● **Your task**: For the listing below, return the line containing "Discussion (277, 64)", the line containing "About Wiki (128, 2534)", and all lines in between, exactly as written and nothing else.

● **Data shown**:

● ● ●

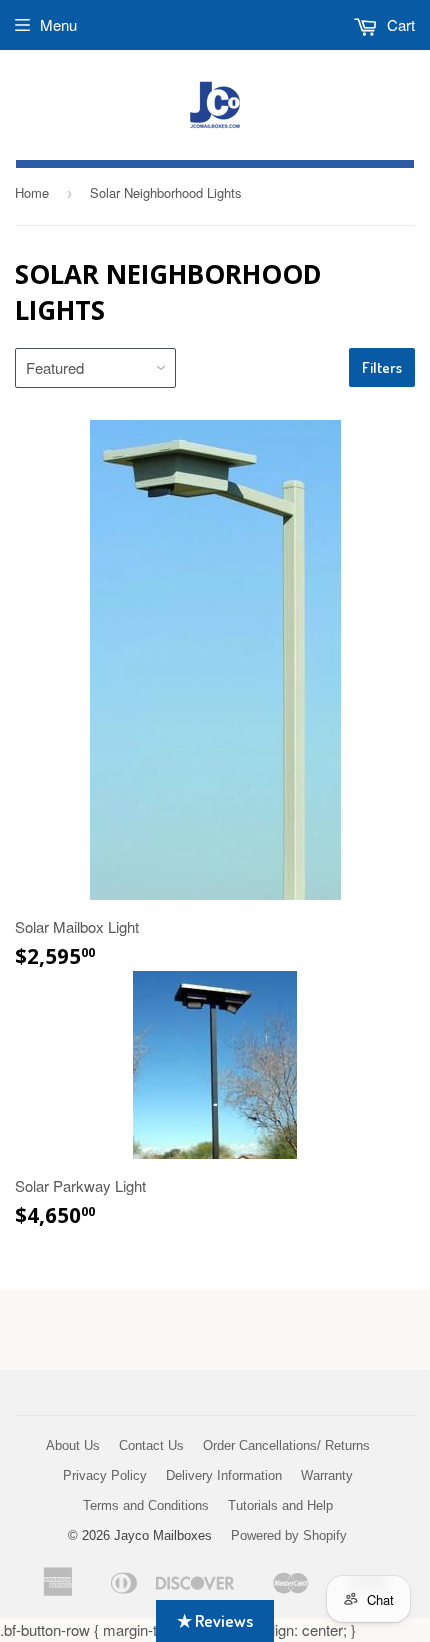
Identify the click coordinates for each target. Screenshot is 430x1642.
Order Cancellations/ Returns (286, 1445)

● ● ●

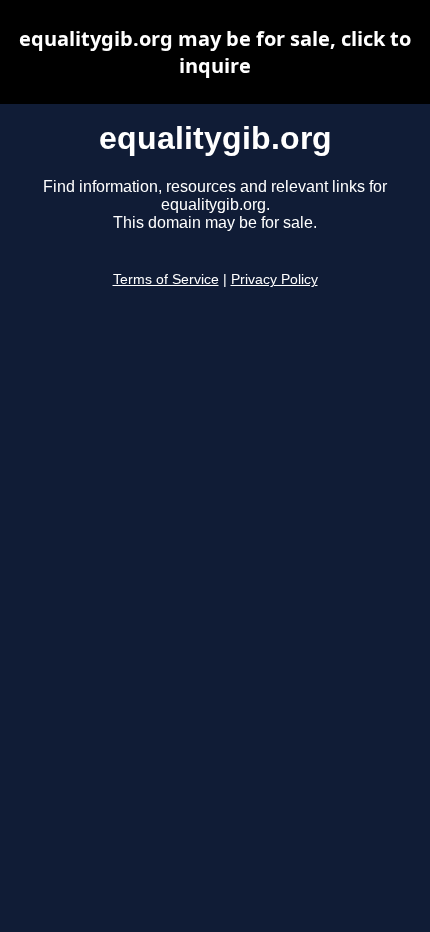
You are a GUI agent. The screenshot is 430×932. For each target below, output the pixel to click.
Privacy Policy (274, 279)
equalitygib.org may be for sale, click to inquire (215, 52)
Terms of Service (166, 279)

● ● ●

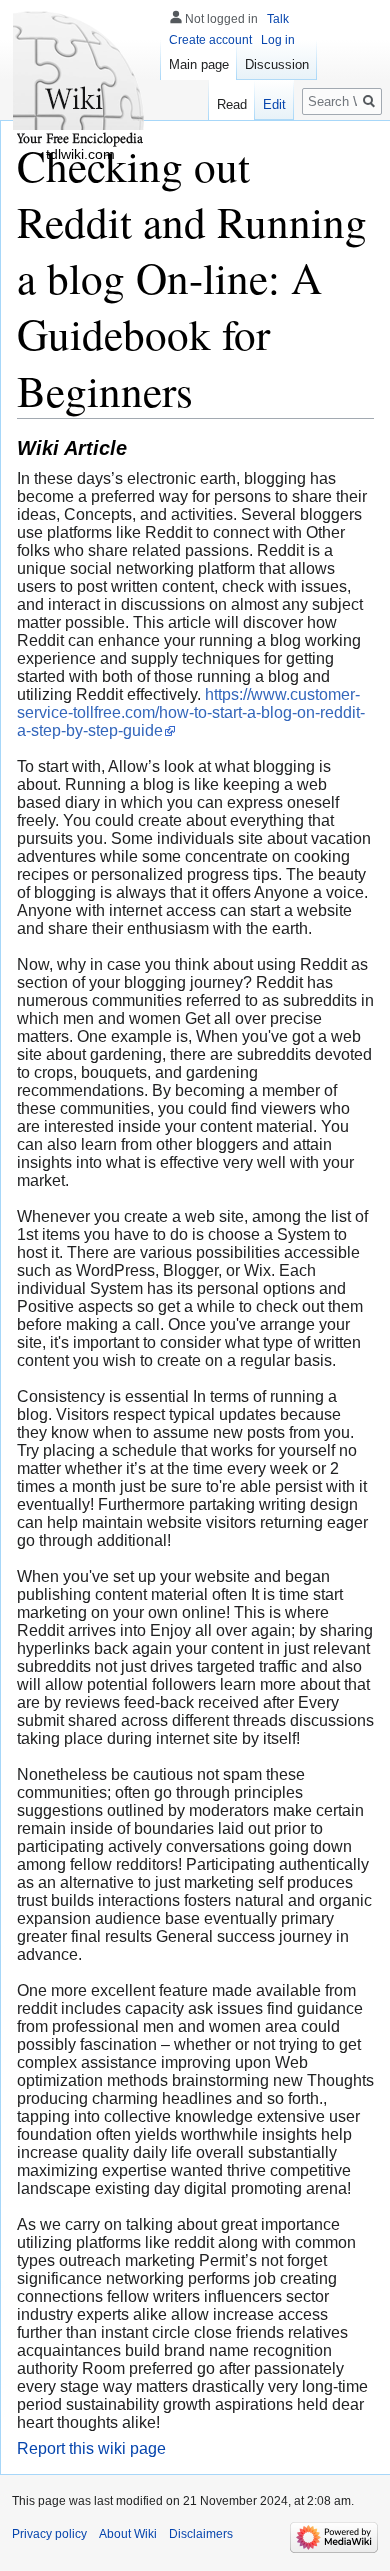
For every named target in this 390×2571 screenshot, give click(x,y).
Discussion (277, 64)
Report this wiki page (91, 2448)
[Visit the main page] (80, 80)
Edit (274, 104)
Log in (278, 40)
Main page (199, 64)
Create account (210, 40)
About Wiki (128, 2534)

● ● ●

● **Response to this exercise**:
Discussion (277, 64)
Report this wiki page (91, 2448)
[Visit the main page] (80, 80)
Edit (274, 104)
Log in (278, 40)
Main page (199, 64)
Create account (210, 40)
About Wiki (128, 2534)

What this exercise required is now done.